PROBLEM | From the following material, say how many lines have "width" in them; write only the number.

─── DATA EXTRACTS ───

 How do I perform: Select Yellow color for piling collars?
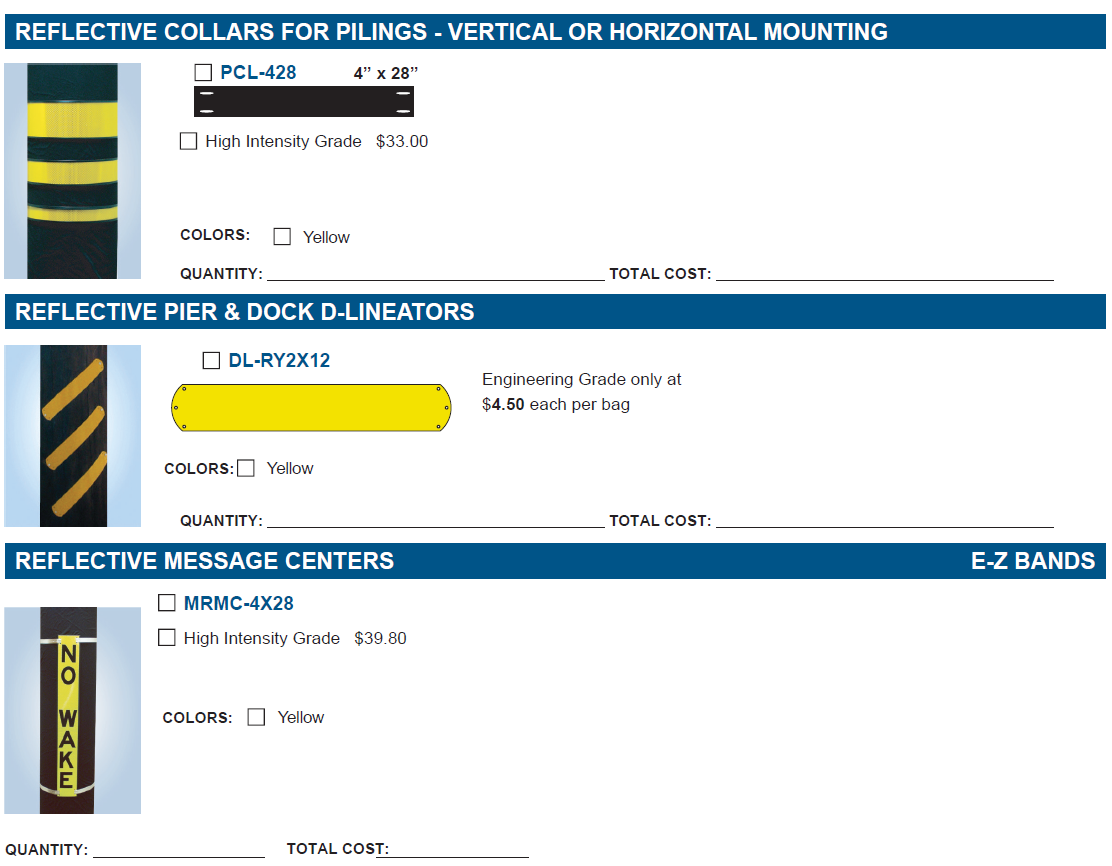click(x=282, y=236)
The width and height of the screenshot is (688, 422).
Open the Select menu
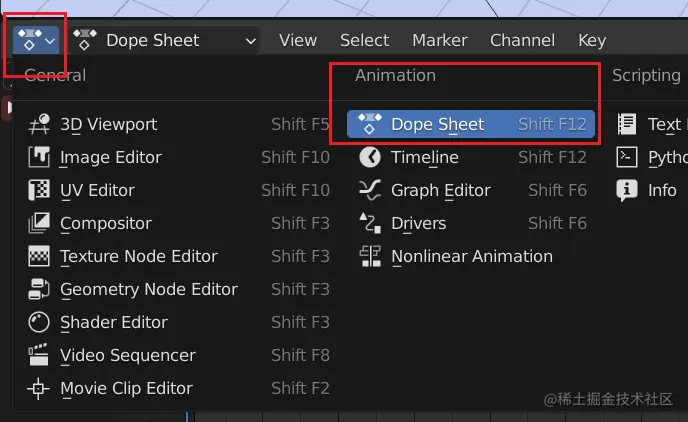[364, 41]
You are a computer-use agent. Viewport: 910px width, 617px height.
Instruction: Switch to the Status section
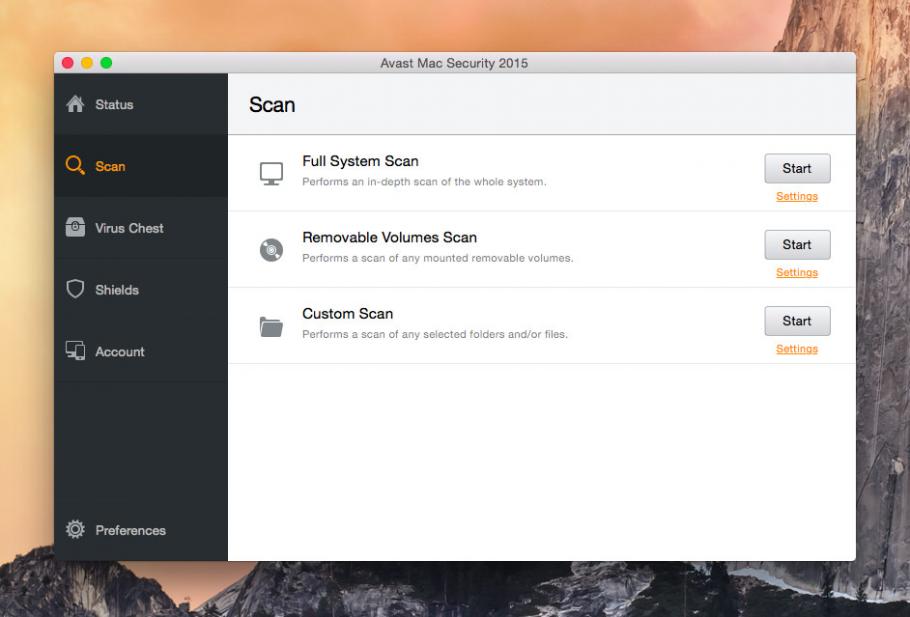click(x=115, y=103)
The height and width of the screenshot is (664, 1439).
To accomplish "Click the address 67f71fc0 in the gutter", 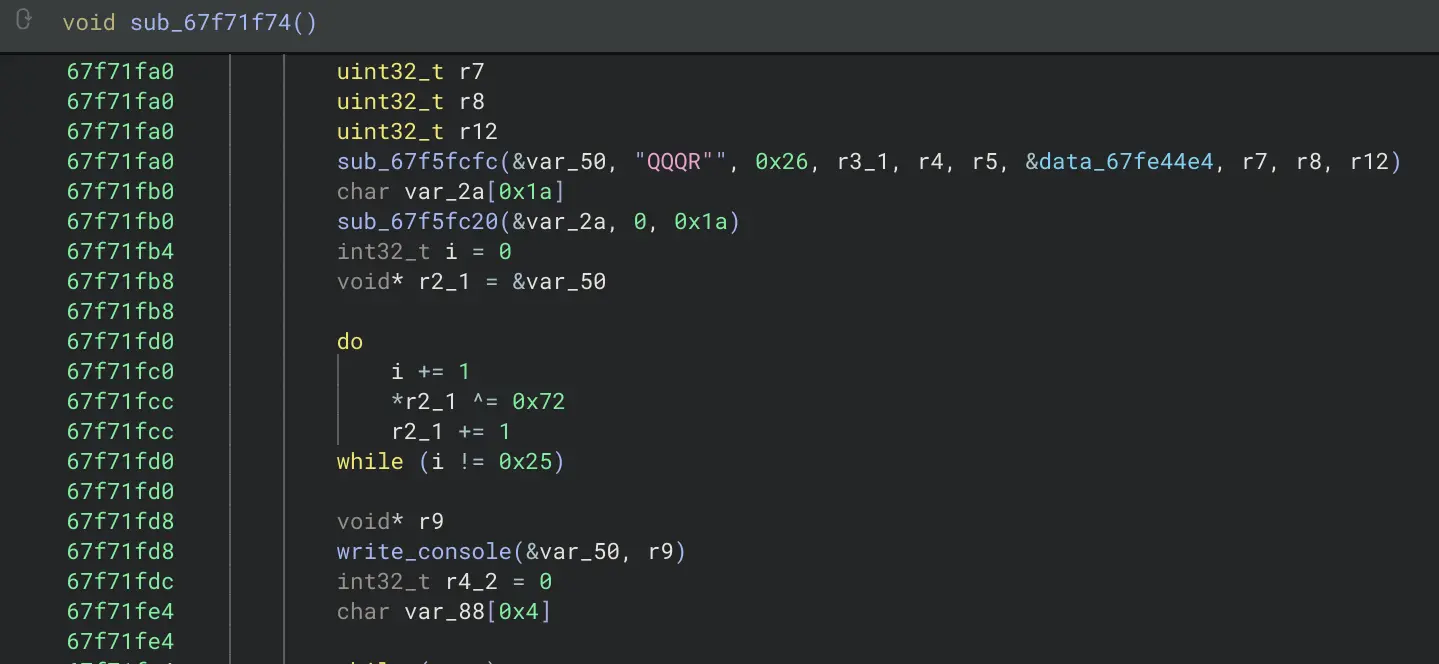I will [x=120, y=371].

───

ANSWER FOR THIS EXERCISE | 3